All the options you are considering are good ones IMO but as you mention they all have different combinations of value that may be more important to some and less to others.

No returns though, so you are stuck with it but at a great price. What do you think of the quality? And I wonder if 25 ILD might be too firm though the ones I liked in person had 22ish and 20-25 ILD...


The quality is great (it's 100% natural Dunlop) and it's in the soft range. The ILD numbers of Dunlop are only approximations in most cases and Dunlop is firmer in the same ILD than Talalay. I would trust the experience of each manufacturer though (at least in these cases) to give you a fairly accurate indication of the "relative" firmness level of their products. I would also make sure you factor in a cover for the topper.

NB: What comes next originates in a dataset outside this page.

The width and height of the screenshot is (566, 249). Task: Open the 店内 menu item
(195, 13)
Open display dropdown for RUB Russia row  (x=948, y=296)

As for the wool topper, flobeds has a nice sale on the St Dormeir wool pad for $160 :


Flobeds has one of the best prices for the St Dormeir but bear in mind that this is a mattress protector that serves a different function (protection) than a wool mattress pad or a topper (which has a bigger effect on the feel and performance of the mattress). It is one of the best choices available for a wool mattress protector and is very popular.

It has thinner layers of wool and is quite stretchy for a wool protector but the wool is more densified and compressed than a wool topper rather than "fluffy" and is designed to provide water resistance and some of the benefits of the breathability of wool at lower levels than a thicker mattress pad or topper. As a comparison ... it has 7.5 oz/sq yd which is much less wool than the other options you were considering. The goal with a protector is to give you good protection of the type you want (in this case water resistance and breathability) with the least possible effect on the mattress itself (such as firming up the feel of softer latex).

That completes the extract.